**Tasks to complete**
[1] Copy out everything in the Hawaii raid passage from "Another armed reconnaissance" down to "near Midway Atoll.", swapping "flying boat" for "seaplane".
[2] Carry on the Hawaii raid passage from its last sentence.

**Excerpted text**
______________________________
There were no American casualties. The raid did raise new fears of a potential Japanese invasion of Hawaii.

Japanese media repeated an unsubstantiated Los Angeles radio report of "considerable damage to Pearl Harbor" with 30 dead sailors and civilians, with 70 wounded. Both the U.S. Army and U.S. Navy blamed each other for the explosions, accusing each other of jettisoning munitions into Tantalus.

Another armed reconnaissance mission, scheduled for 6 or 7 March, was canceled because of the delay in launching the first raid, damage to Hashizume's airplane, and the aircrews' exhaustion. It was carried out on 10 March, but Hashizume was killed when his flying boat was shot down by Brewster F2A Buffalo fighters near Midway Atoll.
______________________________
**Supplied information**
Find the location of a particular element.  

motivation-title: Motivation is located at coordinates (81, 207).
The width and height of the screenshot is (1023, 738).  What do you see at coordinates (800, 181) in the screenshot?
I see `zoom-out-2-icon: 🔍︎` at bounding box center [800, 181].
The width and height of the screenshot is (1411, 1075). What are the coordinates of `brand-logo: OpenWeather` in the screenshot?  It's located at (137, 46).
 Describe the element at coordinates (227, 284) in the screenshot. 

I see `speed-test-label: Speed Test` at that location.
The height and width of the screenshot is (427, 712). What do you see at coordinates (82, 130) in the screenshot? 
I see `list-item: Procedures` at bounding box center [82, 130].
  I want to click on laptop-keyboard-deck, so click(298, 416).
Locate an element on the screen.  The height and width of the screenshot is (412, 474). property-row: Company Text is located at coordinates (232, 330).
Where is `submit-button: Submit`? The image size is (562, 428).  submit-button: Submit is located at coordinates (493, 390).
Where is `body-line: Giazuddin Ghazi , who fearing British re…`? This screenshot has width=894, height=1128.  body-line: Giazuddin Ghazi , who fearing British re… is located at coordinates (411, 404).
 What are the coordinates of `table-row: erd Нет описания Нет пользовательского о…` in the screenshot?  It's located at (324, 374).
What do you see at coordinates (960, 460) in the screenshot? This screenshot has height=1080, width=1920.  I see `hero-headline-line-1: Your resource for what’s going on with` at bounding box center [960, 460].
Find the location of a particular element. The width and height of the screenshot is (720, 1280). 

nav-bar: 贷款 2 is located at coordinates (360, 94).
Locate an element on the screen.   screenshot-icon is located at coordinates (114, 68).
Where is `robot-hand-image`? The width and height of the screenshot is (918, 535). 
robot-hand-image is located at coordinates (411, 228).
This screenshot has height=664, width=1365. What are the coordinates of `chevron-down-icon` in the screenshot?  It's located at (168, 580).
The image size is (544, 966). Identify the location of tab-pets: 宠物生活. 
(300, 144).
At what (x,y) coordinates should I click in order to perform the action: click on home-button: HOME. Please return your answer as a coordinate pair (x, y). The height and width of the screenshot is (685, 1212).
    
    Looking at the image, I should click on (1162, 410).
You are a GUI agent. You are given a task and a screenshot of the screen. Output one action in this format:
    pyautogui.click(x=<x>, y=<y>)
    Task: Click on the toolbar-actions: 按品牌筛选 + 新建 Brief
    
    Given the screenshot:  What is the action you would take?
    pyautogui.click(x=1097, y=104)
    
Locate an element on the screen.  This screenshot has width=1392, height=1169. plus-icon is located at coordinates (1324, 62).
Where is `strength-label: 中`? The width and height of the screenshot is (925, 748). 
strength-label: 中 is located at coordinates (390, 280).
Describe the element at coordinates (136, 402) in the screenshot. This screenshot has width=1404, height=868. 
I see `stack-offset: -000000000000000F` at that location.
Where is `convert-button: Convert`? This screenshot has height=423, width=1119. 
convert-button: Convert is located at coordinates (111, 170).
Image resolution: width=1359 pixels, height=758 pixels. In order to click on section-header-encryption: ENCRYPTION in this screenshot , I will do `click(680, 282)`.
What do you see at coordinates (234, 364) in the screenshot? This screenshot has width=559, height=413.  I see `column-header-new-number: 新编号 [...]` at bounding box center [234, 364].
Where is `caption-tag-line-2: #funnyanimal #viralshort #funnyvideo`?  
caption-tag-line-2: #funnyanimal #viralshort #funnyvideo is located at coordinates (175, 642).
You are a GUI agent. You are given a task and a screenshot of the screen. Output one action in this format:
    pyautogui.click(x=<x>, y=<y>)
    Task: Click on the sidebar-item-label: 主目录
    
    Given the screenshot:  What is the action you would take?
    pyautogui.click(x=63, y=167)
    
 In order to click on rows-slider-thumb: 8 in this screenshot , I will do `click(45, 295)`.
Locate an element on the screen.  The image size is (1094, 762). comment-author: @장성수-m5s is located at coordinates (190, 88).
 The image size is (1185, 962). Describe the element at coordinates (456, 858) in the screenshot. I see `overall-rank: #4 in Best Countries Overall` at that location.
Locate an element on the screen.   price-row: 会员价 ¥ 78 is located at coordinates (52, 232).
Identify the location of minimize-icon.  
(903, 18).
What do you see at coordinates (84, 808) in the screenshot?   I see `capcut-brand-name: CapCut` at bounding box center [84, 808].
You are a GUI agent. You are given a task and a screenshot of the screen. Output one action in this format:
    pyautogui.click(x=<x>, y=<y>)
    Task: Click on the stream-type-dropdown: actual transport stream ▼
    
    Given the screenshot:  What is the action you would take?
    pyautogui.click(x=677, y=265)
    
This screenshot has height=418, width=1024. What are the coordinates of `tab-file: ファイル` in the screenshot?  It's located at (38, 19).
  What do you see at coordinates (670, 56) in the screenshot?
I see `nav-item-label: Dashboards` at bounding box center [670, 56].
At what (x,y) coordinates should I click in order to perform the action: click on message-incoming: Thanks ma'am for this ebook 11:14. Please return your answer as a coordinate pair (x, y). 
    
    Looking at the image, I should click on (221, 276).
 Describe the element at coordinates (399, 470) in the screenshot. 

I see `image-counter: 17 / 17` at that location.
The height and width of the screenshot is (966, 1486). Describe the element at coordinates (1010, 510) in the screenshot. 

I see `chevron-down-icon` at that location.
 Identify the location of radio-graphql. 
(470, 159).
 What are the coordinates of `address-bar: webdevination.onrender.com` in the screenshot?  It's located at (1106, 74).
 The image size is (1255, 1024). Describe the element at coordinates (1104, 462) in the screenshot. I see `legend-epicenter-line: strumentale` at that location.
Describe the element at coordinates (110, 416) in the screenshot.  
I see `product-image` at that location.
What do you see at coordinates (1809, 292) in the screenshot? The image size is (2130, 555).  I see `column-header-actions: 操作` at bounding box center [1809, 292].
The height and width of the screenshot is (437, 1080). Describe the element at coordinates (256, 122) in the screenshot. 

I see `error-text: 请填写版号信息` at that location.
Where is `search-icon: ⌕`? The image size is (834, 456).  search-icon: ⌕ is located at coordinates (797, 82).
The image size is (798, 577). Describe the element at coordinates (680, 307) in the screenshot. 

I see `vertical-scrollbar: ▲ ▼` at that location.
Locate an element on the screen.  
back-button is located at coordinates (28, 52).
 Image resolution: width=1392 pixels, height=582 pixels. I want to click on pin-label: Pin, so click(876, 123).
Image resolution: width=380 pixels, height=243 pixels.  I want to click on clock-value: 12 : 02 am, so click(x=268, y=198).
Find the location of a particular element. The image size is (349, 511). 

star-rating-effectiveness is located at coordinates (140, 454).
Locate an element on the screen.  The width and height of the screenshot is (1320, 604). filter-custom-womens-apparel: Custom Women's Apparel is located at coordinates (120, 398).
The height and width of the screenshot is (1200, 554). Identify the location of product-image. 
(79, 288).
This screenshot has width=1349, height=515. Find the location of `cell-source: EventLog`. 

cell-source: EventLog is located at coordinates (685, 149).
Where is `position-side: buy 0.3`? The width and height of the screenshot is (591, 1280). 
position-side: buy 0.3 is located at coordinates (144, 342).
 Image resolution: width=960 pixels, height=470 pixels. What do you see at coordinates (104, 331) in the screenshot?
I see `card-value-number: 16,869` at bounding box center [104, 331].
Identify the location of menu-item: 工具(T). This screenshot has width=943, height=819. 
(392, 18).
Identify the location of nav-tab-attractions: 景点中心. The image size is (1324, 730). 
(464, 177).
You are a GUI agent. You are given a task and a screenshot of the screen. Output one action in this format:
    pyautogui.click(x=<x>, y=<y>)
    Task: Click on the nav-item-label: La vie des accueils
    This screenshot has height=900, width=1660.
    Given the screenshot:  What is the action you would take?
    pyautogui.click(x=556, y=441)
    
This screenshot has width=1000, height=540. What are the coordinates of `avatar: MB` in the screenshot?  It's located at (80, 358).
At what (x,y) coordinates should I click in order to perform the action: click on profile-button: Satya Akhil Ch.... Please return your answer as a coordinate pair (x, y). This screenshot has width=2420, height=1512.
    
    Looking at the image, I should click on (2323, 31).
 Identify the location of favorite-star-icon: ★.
______________________________
**Responses**
[1]
Another armed reconnaissance mission, scheduled for 6 or 7 March, was canceled because of the delay in launching the first raid, damage to Hashizume's airplane, and the aircrews' exhaustion. It was carried out on 10 March, but Hashizume was killed when his seaplane was shot down by Brewster F2A Buffalo fighters near Midway Atoll.

[2]
A followup to Operation K was scheduled for 30 May, to gain intelligence on the whereabouts of U.S. aircraft carriers prior to the Battle of Midway. However, the Americans had become aware French Frigate Shoals was a possible IJN rendezvous point, and naval patrols were increased, per Admiral Chester Nimitz's orders. The Japanese submarine found the area mined and spotted two American warships at anchor there, prompting a cancellation of the plan, despite the proposed use of Necker Island as an alternative refueling site. This left the IJN unable to observe U.S. Navy activity or track the American carriers.